Parliament has launched an inquiry into the operation of the National Planning Policy Framework (NPPF).
This initiative has come from the all-party Commons Communities and Local Government Committee. MPs will scrutinise the operation of the NPPF during its first two years, concentrating on the NPPF’s impact on planning for housing, town centres and energy infrastructure.
The announcement came as the committee published a report it commissioned from Cambridge University’s Centre for Housing and Planning Research to identify pinch points in the planning system affecting housing. It focused on analysing the published data and interviews with planners and with large and small house builders.
The findings included the following: large house builders generally thought the NPPF had been a positive change.
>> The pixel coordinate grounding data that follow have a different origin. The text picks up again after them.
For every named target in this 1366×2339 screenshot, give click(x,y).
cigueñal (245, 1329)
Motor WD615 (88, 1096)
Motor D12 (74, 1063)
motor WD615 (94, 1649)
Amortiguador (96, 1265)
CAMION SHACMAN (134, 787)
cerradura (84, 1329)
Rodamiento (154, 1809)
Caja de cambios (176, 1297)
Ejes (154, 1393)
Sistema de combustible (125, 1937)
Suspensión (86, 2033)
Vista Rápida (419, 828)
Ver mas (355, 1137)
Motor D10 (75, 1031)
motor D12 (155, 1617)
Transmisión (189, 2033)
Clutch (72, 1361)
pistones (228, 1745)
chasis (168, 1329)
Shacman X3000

They are, however, opposed to further changes in policy, calling instead for a focus on good practice.
An adopted local plan and a five-year land supply were essential for effective planning. The lack of a local plan made a local planning authority vulnerable to appeals. In some authorities there was an expectation that applications would go to appeal because elected members did not want to make planning decisions or because local opposition to new development was strong.
Many factors could contribute to delays. This included consultation with stakeholders, the attitude of some councillors, and a lack of resources and skills. Environmental matters in particular could be a considerable source of delay.
The planning process was effective when there was a positive culture within local authorities and a pro-development attitude from chief executives, planning officers and elected members.
The researchers also concluded that planning performance targets did not tell the whole story and could be misleading.
It could be interesting to see where this leads.